===== Provided records =====

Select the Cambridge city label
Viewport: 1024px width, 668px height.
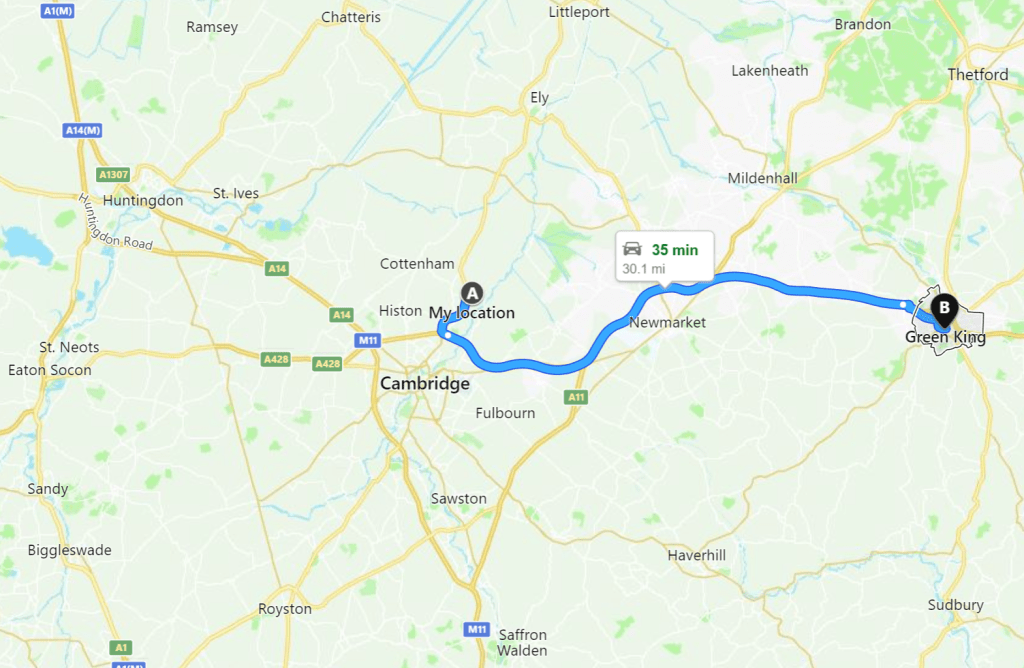(424, 383)
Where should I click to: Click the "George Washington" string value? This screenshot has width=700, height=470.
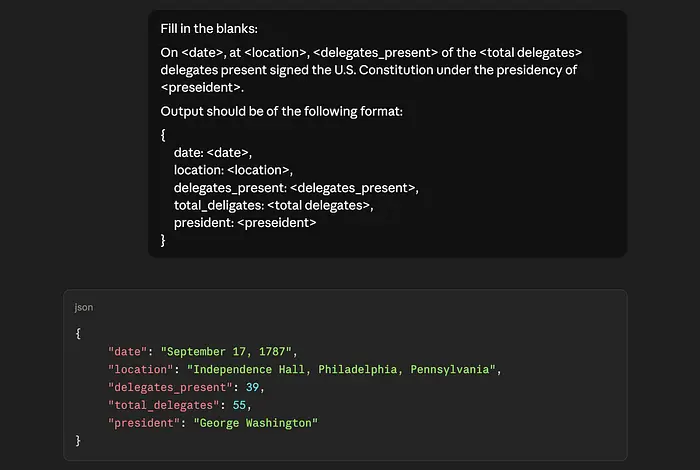tap(255, 423)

=====

### Work required
Pictures aside, every entry above must be repeated exactly.

### Exercise result
Select the Cambridge city label
Viewport: 1024px width, 668px height.
(424, 383)
Where should I click to: Click the "George Washington" string value? This screenshot has width=700, height=470.
tap(255, 423)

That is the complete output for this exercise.